Figure 4.

Protein Kinase D1 is downstream of different inducers of ADM. (A): Mouse pancreatic acinar cells were isolated and stimulated with M-CM for the indicated time. Cells were lysed and analyzed by Western blot for expression of PKD1 or for β-actin (control for equal loading). (B): Mouse pancreatic acinar cells were isolated, lentivirally-infected with control (scr-shRNA) or mPKD1-shRNA and seeded in 3D collagen culture. As indicated, ADM was induced by replacing the overlaying media with macrophage media (control) or macrophage-conditioned media (M-CM). Ducts formed were quantified as described in the Methods section. (C): Mouse pancreatic acinar cells were isolated and stimulated with CCL5 at indicated dosages for 48 h. Cells were lysed and analyzed by Western blot for expression of PKD1 or for β-actin (control for equal loading). (D): Mouse pancreatic acinar cells were isolated, lentivirally-infected with control (scr-shRNA) or mPKD1-shRNA, seeded in 3D collagen culture and stimulated with vehicle (Control) or CCL5 (50 ng/mL).
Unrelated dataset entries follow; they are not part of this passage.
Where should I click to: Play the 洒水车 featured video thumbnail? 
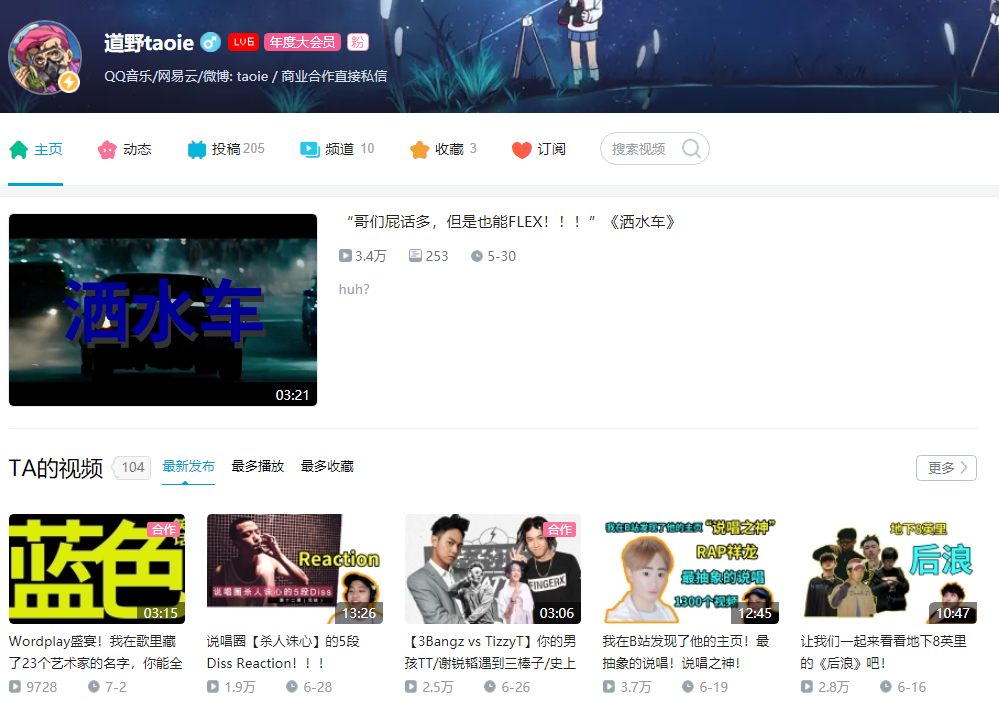point(163,309)
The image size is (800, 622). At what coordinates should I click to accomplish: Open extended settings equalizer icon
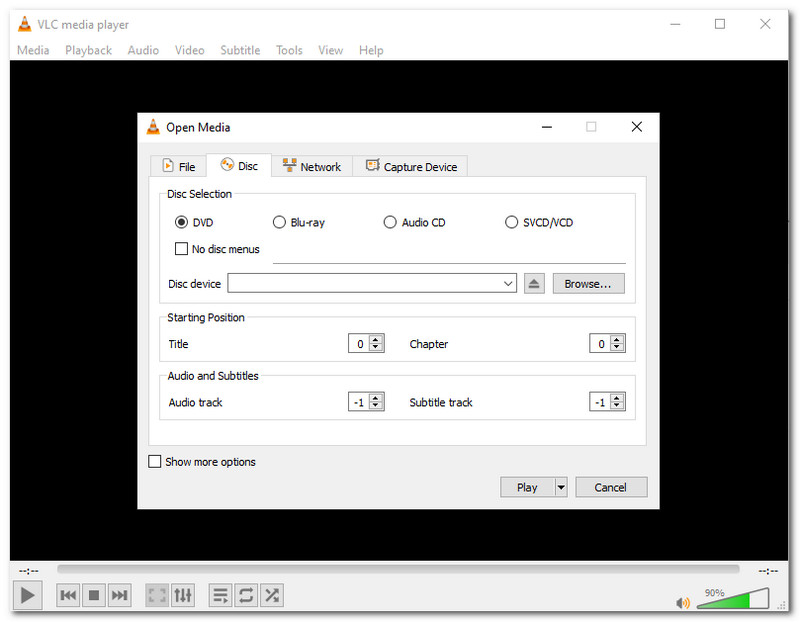pos(183,596)
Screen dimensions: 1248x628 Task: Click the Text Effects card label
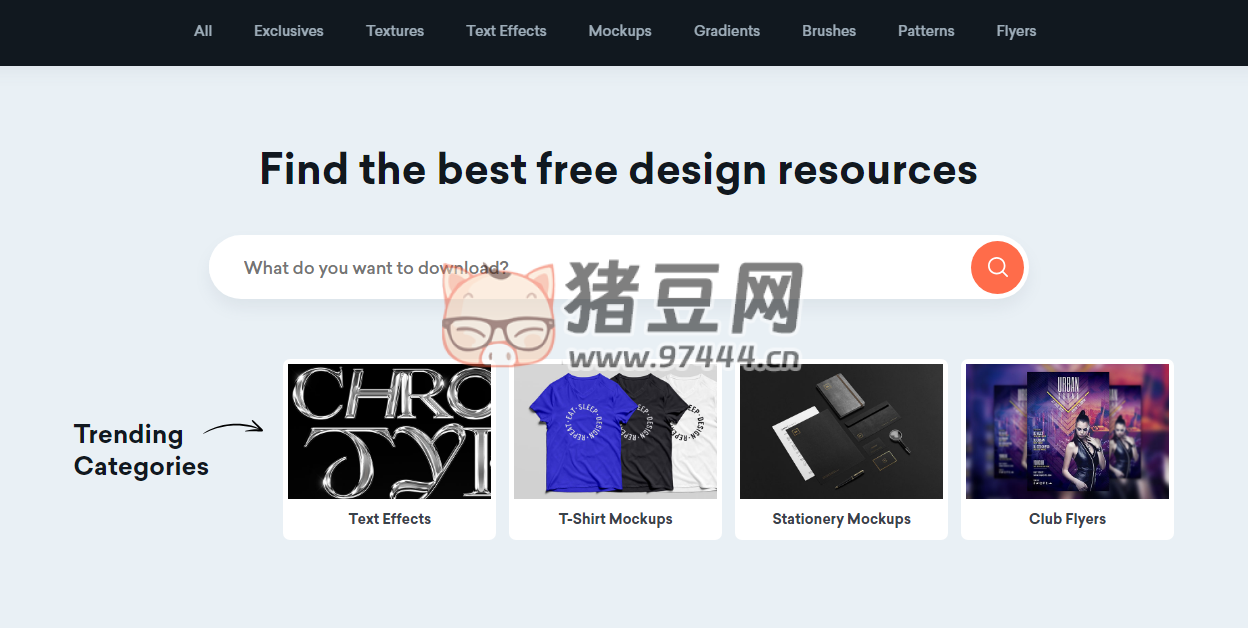(x=389, y=519)
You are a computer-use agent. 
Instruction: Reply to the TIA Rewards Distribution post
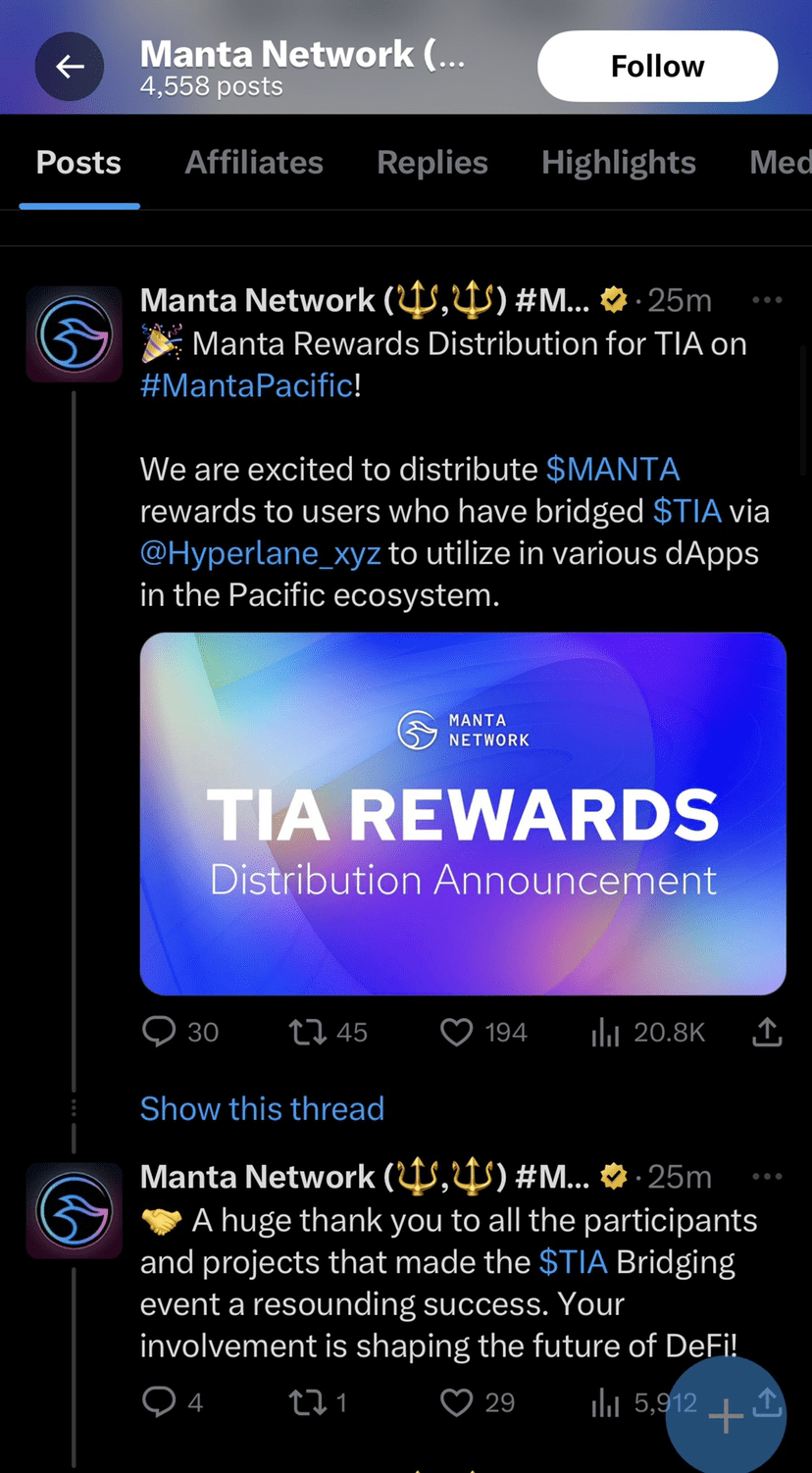(x=159, y=1032)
Ducts formed were quantified as indicated in the Methods section. (E): Mouse pancreatic acinar cells were isolated, seeded in 3D collagen culture, treated with vehicle (Control) or PKD inhibitor (kb-NB-142-70, 1 µM) and stimulated with vehicle (Control) or hydrogen peroxide (H₂O₂; 10 µM), as indicated. Ducts formed in three replicates were quantified as indicated in the Methods section. (F): Mouse pancreatic acinar cells were isolated, lentivirally-infected with either control vector, GFP-tagged PKD1.CA or PKD1.KW and seeded in 3D collagen culture. Ducts formed in three replicates were quantified as indicated in the Methods section. (A–F): All experiments shown were performed in triplicates for at least three times and obtained similar results in each replicate. Statistical analysis between two groups was performed using the Student’s t-test. A p value of 0.05 was considered statistically significant and values are included in the graphs.